II. La faiblesse de l’individu

A. La femme : une inculte

La famille de Marie-Ame la retire de l’école pour la préparer à son grand mariage avec Issa, secrétaire administratif au ministère des finances, pas un grand intellectuel mais pas non plus un ignorant ; Kassabou, dont on sait absolument rien sur sa formation à part qu’elle feuillète des magasines africains de mode (elle pourrait regarder seulement les photos !) a épousé Mazamba, un médecin formé à Bordeaux. On l’aura compris : les familles cherchent des hommes bien placés pour leur fille. Ces derniers, dans le roman, le sont le plus souvent grâce à l’école. Les femmes pendant longtemps (jusqu’en 1990357) ont été peu scolarisées aux Comores : l’école étant un lieu de liberté et donc potentiellement de mauvaises fréquentations alors que le corps de la femme doit être gardé intact jusqu’au mariage ! Ainsi femme non scolarisée et homme d’un bon niveau intellectuel vont-ils former un couple instable dans lequel toute compréhension mutuelle sera exclue.

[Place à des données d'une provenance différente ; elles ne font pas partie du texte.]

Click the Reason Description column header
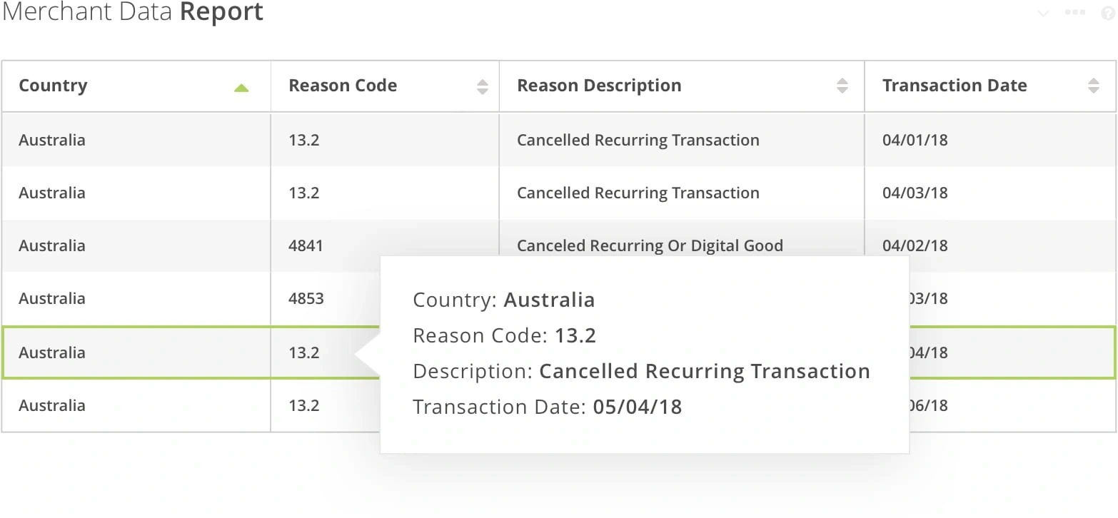 (x=599, y=86)
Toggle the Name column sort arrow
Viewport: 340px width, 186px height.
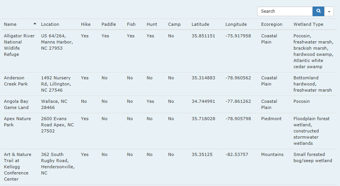(x=35, y=23)
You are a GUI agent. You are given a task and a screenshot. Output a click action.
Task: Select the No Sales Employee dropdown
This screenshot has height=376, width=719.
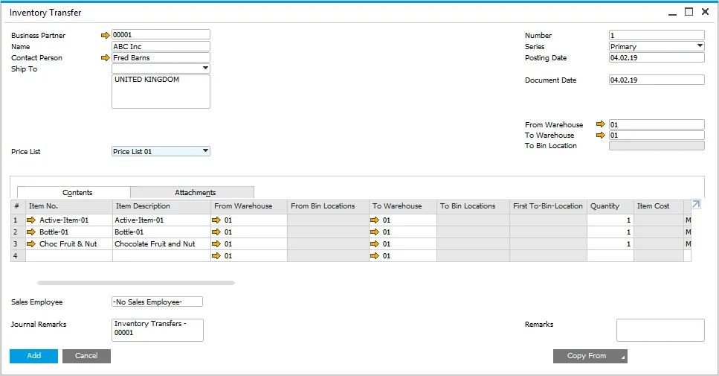[156, 302]
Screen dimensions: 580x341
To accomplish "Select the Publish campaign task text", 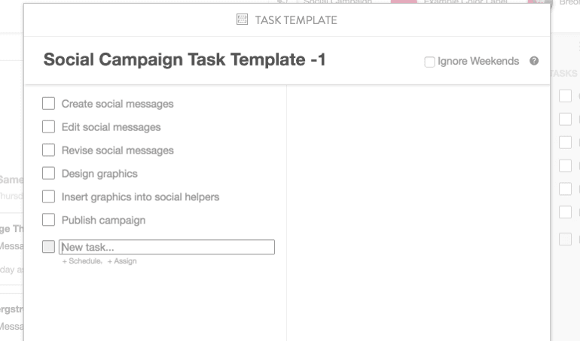I will pyautogui.click(x=103, y=221).
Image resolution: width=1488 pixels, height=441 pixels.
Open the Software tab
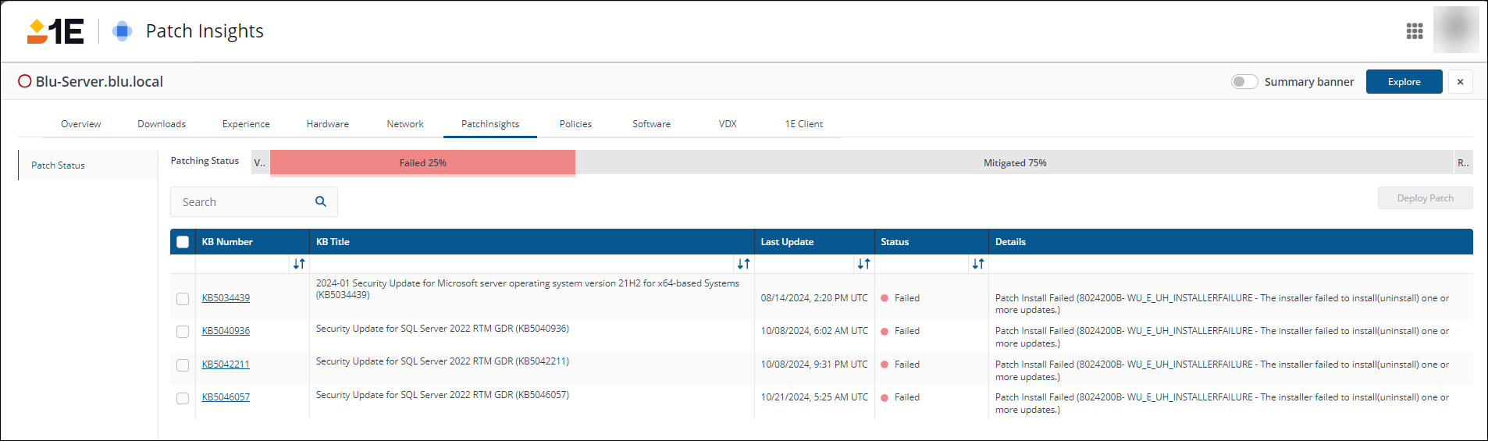click(x=651, y=124)
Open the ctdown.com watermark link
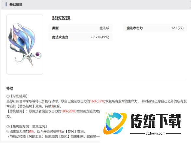 [156, 133]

Sachons qu’une femme non scolarisée aux Comores, c’est une femme qui ne pourra pas se trouver un travail (pas d’usines dans le pays : le seul employeur reste l’Etat et quelques organismes internationaux qui demandent naturellement un personnel qualifié) et donc forcément dépendante de son mari qui la méprisera – deuxième conséquence – pour son manque de culture : garantie assurée de couples instables. Le problème économique se double donc d’un préjudice sentimental. Le roman nous offre un exemple typique.

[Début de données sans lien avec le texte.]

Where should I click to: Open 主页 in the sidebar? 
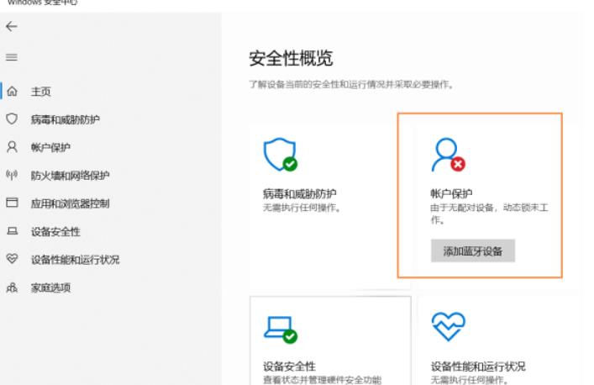click(x=41, y=92)
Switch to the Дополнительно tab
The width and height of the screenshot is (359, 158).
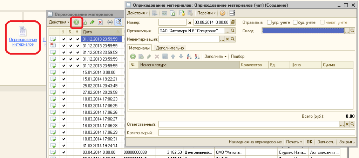pyautogui.click(x=170, y=48)
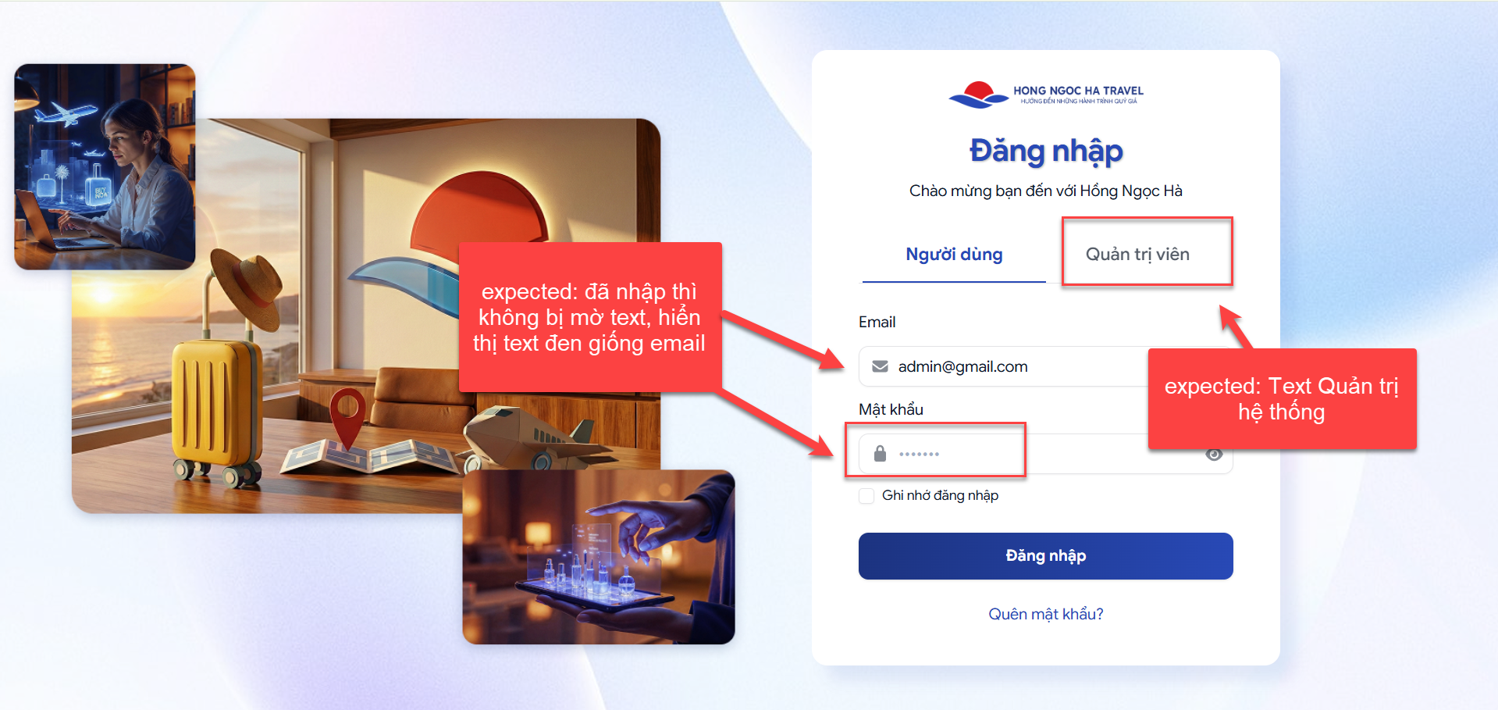The image size is (1498, 710).
Task: Switch to the Người dùng tab
Action: coord(954,255)
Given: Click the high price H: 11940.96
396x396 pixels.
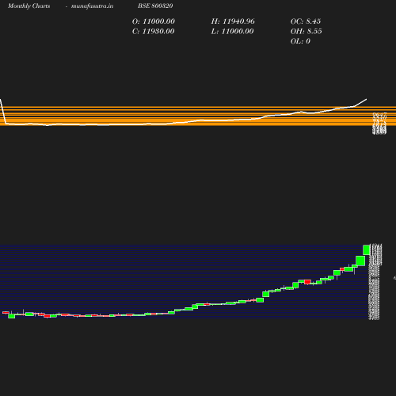Looking at the screenshot, I should point(233,21).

C’est un fait sociétal établi qu’aujourd’hui encore beaucoup de monde aux Comores – et ailleurs du reste ! – pense que la place de femme est, ad vitam aeternam, à la cuisine :

‘[…] Issa, lui, trouvait étrange la présence de Lafüza et de Kassabou à table. Elle constituait une atteinte aux us et coutumes comoriens. De la provocation. La place des femmes est à la cuisine. C’est leur monde. Monde qui est bien sûr interdit aux hommes, sauf aux garçonnets de moins de douze ans à la sexualité encore en sommeil. La place est la place qui sépare cette dernière du salon constituent leur royaume. Elles y cuisent, y cousent kandus et koffias [boubous et bonnets], y pilent matapa [feuilles de manioc] et riz. Elles y reçoivent amies et parentes358.’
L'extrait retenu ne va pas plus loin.